Welcome to
The DFN Weekly

Perl Pipelining

By
Old Tom
OT Scripts Industrial Strength®

Have you ever had to read someone else's Perl CGI script, but the programmer got so darn tricky that you can't follow what's happening? Perhaps I can help! Let me teach you a technique that I call pipelining. Once you understand the concept, you'll find it much easier to understand what a given Perl script is doing. And, if you write Perl scripts yourself, you just might learn a new trick or two!

As an example, let's look at a script that searches for all of the folders in your domain.

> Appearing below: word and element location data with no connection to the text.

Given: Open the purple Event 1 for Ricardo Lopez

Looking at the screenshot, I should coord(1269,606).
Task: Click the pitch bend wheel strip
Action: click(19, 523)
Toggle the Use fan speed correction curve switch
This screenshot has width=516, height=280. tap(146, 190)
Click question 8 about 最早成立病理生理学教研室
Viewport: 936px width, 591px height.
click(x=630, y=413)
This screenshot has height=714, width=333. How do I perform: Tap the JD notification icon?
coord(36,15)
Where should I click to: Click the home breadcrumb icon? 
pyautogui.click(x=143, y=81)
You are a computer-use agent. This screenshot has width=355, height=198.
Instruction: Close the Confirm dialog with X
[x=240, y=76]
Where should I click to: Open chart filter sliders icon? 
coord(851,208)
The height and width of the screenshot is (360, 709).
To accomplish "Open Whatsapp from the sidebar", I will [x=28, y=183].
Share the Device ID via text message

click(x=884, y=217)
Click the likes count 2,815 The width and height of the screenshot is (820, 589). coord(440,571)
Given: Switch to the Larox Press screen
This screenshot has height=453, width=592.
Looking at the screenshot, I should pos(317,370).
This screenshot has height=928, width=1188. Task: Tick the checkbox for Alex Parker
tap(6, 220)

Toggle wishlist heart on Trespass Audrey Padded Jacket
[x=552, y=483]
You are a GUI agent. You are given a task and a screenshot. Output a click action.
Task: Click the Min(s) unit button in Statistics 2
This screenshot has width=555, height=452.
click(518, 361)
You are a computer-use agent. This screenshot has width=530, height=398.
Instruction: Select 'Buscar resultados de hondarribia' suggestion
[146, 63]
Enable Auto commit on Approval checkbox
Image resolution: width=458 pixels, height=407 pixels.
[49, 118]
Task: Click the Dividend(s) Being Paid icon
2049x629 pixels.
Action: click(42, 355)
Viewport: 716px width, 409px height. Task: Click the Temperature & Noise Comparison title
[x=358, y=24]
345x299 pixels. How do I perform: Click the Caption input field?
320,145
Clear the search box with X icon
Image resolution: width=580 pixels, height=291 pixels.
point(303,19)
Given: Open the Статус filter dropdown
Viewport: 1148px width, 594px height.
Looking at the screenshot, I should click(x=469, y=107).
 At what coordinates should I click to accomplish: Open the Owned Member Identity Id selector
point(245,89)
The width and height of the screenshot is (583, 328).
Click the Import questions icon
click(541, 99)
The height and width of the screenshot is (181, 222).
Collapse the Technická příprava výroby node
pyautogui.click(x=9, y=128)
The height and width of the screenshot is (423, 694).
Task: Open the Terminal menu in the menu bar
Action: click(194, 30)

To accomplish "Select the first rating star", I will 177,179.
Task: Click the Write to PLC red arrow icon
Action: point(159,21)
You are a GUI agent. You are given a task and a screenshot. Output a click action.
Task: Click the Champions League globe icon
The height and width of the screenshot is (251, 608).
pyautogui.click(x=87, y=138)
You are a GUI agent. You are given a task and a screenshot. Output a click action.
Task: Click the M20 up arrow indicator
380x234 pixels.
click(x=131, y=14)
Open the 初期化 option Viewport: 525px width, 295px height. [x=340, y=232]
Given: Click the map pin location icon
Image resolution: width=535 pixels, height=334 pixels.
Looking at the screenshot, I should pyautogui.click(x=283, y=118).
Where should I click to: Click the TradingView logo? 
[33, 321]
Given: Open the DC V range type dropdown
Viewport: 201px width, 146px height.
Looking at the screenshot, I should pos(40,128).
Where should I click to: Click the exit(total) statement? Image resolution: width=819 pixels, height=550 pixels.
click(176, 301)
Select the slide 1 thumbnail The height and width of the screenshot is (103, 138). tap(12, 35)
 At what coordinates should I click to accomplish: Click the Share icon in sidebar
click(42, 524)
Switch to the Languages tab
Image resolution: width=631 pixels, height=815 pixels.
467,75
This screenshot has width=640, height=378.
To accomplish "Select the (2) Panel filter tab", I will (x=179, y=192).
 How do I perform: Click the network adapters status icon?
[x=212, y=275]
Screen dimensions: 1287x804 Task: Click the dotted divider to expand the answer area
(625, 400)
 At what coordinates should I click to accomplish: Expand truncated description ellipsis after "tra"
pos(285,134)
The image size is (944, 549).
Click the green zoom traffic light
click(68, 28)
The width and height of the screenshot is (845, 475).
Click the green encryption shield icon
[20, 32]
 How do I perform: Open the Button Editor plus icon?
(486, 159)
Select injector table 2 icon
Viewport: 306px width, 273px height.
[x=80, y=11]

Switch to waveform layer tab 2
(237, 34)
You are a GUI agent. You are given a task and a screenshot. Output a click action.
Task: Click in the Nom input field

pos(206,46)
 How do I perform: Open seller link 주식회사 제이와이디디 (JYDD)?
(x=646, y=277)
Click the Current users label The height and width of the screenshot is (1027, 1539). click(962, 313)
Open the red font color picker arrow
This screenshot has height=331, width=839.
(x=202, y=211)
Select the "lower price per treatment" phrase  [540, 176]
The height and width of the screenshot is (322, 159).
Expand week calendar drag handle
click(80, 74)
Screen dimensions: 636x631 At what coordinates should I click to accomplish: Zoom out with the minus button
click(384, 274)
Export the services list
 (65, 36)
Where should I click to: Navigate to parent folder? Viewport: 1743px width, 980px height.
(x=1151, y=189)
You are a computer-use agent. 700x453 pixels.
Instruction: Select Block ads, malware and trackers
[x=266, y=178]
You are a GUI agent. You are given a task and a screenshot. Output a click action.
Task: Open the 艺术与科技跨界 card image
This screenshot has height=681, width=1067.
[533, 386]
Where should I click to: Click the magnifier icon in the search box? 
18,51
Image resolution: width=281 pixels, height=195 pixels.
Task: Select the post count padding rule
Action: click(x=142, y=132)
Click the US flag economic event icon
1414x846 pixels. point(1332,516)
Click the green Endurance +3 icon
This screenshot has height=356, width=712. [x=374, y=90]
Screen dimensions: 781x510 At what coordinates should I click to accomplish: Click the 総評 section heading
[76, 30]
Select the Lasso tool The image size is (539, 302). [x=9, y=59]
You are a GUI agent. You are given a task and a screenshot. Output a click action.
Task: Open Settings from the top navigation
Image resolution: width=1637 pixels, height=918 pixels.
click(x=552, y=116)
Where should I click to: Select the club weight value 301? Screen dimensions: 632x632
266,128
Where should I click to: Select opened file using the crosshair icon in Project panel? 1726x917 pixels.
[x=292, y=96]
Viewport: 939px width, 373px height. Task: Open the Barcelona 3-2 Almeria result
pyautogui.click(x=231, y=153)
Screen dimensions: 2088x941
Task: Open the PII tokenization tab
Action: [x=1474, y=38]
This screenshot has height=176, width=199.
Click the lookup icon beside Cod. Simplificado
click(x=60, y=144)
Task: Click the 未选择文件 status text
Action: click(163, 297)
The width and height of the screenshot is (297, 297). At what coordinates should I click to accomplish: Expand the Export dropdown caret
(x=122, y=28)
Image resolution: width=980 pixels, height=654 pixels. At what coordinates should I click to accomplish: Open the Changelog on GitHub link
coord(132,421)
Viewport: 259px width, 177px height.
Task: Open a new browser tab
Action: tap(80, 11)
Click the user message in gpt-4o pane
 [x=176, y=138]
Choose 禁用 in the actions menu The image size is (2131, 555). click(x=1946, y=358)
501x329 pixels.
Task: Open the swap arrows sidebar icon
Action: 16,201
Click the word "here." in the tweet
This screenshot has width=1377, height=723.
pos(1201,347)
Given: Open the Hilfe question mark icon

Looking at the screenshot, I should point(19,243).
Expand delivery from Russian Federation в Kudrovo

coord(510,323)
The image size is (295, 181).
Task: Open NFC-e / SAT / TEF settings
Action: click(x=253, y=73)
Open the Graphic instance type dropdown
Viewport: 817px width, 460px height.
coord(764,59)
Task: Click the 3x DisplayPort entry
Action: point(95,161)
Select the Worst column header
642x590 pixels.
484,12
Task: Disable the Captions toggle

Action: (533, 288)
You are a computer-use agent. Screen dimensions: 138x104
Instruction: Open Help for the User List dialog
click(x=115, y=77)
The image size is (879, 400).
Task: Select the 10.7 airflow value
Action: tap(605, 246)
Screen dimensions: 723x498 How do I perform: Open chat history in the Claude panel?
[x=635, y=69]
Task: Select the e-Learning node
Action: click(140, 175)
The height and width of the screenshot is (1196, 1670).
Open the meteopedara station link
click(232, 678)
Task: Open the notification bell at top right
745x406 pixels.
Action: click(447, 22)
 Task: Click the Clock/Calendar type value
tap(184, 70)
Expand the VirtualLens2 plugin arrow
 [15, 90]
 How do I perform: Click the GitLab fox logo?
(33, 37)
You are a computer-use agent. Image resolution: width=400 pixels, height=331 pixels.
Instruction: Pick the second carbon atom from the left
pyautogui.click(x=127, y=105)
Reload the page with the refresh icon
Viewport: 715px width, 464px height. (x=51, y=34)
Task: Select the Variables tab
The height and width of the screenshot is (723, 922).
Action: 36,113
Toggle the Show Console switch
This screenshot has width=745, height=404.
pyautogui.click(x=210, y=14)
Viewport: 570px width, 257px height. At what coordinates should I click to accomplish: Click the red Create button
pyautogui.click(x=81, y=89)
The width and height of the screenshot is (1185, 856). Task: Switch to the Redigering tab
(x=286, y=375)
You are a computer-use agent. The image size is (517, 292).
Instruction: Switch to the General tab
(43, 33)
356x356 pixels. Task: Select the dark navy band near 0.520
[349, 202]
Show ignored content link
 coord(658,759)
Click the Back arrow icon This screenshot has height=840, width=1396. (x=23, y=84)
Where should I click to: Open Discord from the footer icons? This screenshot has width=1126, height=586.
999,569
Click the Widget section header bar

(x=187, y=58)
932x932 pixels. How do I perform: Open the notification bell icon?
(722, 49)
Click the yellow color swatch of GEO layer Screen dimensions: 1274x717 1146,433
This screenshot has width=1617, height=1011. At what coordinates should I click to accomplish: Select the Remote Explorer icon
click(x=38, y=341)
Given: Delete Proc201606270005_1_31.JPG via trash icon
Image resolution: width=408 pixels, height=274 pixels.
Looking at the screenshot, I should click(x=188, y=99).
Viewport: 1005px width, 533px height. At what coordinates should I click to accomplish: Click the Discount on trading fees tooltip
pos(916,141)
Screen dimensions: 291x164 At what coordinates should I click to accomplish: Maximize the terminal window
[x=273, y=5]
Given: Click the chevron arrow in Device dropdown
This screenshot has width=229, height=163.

For example, your domain might include:

http://www.domain.com/banners/
http://www.domain.com/images/
http://www.domain.com/members/
http://www.domain.com/members/paid
http://www.domain.com/members/leeches
http://www.domain.com/bbw/
http://www.domain.com/mature/
http://www.domain.com/mature/red
http://www.domain.com/mature/white
http://www.domain.com/mature/blue
http://www.domain.com/mature/blue/nekkid
http://www.domain.com/skanks/

Your domain root contains the six folders banners, images, members, bbw, mature, and skanks. members, in turn, contains paid and leeches. mature has its own subfolders and sub-sub-folders. Our goal is to construct a list of all of the URLs which are folders.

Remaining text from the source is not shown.